Evaluation of the responsiveness of SkBF during local warming. The evaluation of the responsiveness of SkBF during local warming was performed before ingestion and at 8 weeks after the start of ingestion. The evaluation and data analysis were conducted by the method described by Nomura et al.Citation8) with minor modification. The subjects were allowed to acclimatize for 15 min in a room at 24 °C and the SkBF of the forearm was then measured by using a laser doppler blood flow (LDF) probe (OP type, ADVANCE, Tokyo, Japan) and an LDF meter (ALF21, ADVANCE).
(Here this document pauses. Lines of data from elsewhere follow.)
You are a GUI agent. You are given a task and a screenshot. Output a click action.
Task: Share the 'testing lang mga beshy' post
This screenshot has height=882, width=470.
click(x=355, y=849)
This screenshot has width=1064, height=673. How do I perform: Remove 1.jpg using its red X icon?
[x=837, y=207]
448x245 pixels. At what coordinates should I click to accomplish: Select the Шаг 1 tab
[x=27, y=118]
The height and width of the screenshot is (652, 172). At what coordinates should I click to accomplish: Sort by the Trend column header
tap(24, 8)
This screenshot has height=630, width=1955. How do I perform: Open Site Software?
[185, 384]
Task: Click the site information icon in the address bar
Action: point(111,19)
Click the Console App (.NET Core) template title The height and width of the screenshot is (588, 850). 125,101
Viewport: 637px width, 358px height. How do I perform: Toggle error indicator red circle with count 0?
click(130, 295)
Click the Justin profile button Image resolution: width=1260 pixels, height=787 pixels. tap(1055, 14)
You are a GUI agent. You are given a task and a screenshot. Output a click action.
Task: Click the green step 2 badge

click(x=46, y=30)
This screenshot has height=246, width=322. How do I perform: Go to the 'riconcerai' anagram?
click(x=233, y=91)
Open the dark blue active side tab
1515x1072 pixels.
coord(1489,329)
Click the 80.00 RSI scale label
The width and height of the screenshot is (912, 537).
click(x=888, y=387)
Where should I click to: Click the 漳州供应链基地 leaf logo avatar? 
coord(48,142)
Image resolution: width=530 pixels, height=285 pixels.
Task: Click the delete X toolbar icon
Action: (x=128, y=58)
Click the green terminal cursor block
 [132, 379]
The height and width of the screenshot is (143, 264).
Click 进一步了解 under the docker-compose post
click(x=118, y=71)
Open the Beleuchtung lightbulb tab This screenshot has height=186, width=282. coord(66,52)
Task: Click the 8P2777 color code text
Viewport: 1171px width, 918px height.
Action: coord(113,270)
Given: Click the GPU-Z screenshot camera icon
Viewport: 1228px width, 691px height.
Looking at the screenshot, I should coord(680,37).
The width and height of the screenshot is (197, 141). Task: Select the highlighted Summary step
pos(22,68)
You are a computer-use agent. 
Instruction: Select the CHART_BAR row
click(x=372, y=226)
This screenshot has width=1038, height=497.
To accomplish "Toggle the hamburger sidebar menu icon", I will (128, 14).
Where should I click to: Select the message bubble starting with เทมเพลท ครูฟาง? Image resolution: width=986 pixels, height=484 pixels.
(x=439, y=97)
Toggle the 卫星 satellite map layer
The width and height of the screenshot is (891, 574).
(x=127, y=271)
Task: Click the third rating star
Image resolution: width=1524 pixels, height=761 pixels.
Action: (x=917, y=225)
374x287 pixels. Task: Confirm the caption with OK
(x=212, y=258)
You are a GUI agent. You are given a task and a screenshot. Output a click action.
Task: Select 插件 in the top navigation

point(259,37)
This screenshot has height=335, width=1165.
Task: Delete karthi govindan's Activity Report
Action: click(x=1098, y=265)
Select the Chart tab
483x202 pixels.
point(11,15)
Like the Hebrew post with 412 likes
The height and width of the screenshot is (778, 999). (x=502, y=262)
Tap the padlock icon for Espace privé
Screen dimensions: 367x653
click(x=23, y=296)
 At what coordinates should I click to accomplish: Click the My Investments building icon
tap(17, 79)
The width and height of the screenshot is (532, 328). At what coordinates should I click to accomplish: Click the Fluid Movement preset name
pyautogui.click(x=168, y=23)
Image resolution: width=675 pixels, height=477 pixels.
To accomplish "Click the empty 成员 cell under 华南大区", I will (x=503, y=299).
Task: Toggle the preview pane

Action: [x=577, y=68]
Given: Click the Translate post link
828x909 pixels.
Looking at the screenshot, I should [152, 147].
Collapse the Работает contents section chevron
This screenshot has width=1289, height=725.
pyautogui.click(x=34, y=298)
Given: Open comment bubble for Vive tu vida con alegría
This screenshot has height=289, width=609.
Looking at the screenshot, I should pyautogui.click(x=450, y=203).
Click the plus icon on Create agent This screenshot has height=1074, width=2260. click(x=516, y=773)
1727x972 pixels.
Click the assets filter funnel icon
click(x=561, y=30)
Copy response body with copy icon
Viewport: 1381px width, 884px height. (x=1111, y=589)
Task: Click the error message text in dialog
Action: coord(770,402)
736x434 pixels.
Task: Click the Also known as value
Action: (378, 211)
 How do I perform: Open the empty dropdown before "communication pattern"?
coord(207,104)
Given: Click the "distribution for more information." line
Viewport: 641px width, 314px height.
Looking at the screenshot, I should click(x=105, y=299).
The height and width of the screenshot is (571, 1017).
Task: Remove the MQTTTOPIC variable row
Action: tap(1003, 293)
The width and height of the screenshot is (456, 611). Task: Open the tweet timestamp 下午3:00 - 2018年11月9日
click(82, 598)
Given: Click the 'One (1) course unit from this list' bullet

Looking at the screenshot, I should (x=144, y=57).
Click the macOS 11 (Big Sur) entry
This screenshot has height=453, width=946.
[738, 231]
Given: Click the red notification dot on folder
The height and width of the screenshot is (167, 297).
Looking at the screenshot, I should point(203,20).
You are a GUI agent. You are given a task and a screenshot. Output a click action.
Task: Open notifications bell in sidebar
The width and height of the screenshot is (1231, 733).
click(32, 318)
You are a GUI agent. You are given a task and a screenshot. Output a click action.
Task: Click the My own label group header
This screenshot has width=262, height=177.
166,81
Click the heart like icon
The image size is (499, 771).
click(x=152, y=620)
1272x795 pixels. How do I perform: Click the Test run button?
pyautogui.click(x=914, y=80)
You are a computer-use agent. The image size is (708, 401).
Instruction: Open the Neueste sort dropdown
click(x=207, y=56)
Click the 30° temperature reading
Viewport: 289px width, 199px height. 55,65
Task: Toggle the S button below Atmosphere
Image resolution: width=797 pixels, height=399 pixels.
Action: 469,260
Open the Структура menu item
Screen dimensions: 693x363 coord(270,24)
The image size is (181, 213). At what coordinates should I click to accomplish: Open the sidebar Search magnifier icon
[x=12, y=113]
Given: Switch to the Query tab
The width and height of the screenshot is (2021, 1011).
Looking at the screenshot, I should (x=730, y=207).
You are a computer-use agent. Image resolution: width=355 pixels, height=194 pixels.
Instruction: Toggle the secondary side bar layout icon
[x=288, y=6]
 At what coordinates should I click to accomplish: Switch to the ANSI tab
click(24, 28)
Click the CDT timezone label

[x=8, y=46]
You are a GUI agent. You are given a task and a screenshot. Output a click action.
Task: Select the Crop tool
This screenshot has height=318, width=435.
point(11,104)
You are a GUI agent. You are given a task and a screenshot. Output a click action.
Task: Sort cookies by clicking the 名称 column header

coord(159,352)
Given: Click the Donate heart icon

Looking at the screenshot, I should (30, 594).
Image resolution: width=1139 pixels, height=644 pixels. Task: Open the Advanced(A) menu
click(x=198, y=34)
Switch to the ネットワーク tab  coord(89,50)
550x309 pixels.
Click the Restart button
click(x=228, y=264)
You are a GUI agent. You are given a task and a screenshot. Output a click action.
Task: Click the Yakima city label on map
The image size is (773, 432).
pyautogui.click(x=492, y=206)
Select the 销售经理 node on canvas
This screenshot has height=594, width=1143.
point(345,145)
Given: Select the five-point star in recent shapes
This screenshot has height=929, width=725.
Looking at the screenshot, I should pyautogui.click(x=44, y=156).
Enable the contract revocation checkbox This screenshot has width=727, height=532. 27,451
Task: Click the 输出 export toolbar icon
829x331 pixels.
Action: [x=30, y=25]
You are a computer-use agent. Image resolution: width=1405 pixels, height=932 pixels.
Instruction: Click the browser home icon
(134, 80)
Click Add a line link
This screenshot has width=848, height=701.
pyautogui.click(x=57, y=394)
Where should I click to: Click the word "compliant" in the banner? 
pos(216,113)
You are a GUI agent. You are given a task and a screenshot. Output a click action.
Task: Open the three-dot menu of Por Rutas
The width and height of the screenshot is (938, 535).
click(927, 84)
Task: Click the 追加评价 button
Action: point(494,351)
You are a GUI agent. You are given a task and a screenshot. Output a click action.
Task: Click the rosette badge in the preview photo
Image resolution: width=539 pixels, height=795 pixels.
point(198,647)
A circular probe (diameter, 3 cm) equipped with a temperature control stimulator (TS-8000, Physio-Tech, Tokyo, Japan) was used for local warming. The combination probe consisted of an LDF and a heater probe was fixed to the skin of the forearm. To measure the mean arterial pressure from the middle finger, a Finometer MIDI (Finapres Medical Systems, Amsterdam, the Netherlands) was used. Initially, the probe temperature was maintained at 33 °C, followed by confirming stable SkBF signals, the probe temperature was elevated by 7 °C at a rate of 0.1 °C/s, maintained for 4 min, and then lowered at the same rate. The SkBF signals, mean arterial pressure and skin temperature were recorded continuously on a PowerLab (ADInstruments, Otago, New Zealand) device by using a LabChart (ADInstruments).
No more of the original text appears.